**WORK INSTRUCTIONS:**
Render every line of the rows below as a JSON list of strings, one string per line, leaving out blank lines.
-- Start --
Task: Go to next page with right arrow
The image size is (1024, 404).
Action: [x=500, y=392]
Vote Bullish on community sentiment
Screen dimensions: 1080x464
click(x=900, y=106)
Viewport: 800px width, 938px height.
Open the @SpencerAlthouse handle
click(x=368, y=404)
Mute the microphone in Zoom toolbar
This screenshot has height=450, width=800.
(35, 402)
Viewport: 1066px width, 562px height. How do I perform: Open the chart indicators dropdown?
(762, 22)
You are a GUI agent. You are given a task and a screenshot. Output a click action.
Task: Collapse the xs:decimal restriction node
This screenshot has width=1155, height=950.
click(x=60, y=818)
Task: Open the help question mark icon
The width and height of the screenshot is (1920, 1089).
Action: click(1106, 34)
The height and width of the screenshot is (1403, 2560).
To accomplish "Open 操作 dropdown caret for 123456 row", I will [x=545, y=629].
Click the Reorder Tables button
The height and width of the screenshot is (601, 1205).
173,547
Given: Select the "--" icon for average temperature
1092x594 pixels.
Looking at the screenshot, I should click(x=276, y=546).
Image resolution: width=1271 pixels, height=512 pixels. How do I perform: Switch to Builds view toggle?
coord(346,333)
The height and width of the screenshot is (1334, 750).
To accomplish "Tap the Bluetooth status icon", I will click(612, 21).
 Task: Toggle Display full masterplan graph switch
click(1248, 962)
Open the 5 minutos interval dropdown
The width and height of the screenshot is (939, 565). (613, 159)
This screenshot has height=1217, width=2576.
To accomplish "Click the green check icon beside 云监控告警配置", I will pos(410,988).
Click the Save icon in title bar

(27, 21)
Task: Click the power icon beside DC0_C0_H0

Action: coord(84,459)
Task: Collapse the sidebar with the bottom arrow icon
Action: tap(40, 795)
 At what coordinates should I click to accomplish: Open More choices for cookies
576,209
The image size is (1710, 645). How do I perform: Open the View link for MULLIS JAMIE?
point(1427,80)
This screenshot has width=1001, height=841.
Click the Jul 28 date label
-- End --
**SOLUTION FOR THIS PROBLEM:**
[
  "Task: Go to next page with right arrow",
  "The image size is (1024, 404).",
  "Action: [x=500, y=392]",
  "Vote Bullish on community sentiment",
  "Screen dimensions: 1080x464",
  "click(x=900, y=106)",
  "Viewport: 800px width, 938px height.",
  "Open the @SpencerAlthouse handle",
  "click(x=368, y=404)",
  "Mute the microphone in Zoom toolbar",
  "This screenshot has height=450, width=800.",
  "(35, 402)",
  "Viewport: 1066px width, 562px height. How do I perform: Open the chart indicators dropdown?",
  "(762, 22)",
  "You are a GUI agent. You are given a task and a screenshot. Output a click action.",
  "Task: Collapse the xs:decimal restriction node",
  "This screenshot has width=1155, height=950.",
  "click(x=60, y=818)",
  "Task: Open the help question mark icon",
  "The width and height of the screenshot is (1920, 1089).",
  "Action: click(1106, 34)",
  "The height and width of the screenshot is (1403, 2560).",
  "To accomplish \"Open 操作 dropdown caret for 123456 row\", I will [x=545, y=629].",
  "Click the Reorder Tables button",
  "The height and width of the screenshot is (601, 1205).",
  "173,547",
  "Given: Select the \"--\" icon for average temperature",
  "1092x594 pixels.",
  "Looking at the screenshot, I should click(x=276, y=546).",
  "Image resolution: width=1271 pixels, height=512 pixels. How do I perform: Switch to Builds view toggle?",
  "coord(346,333)",
  "The height and width of the screenshot is (1334, 750).",
  "To accomplish \"Tap the Bluetooth status icon\", I will click(612, 21).",
  " Task: Toggle Display full masterplan graph switch",
  "click(1248, 962)",
  "Open the 5 minutos interval dropdown",
  "The width and height of the screenshot is (939, 565). (613, 159)",
  "This screenshot has height=1217, width=2576.",
  "To accomplish \"Click the green check icon beside 云监控告警配置\", I will pos(410,988).",
  "Click the Save icon in title bar",
  "(27, 21)",
  "Task: Click the power icon beside DC0_C0_H0",
  "Action: coord(84,459)",
  "Task: Collapse the sidebar with the bottom arrow icon",
  "Action: tap(40, 795)",
  " At what coordinates should I click to accomplish: Open More choices for cookies",
  "576,209",
  "The image size is (1710, 645). How do I perform: Open the View link for MULLIS JAMIE?",
  "point(1427,80)",
  "This screenshot has width=1001, height=841.",
  "Click the Jul 28 date label"
]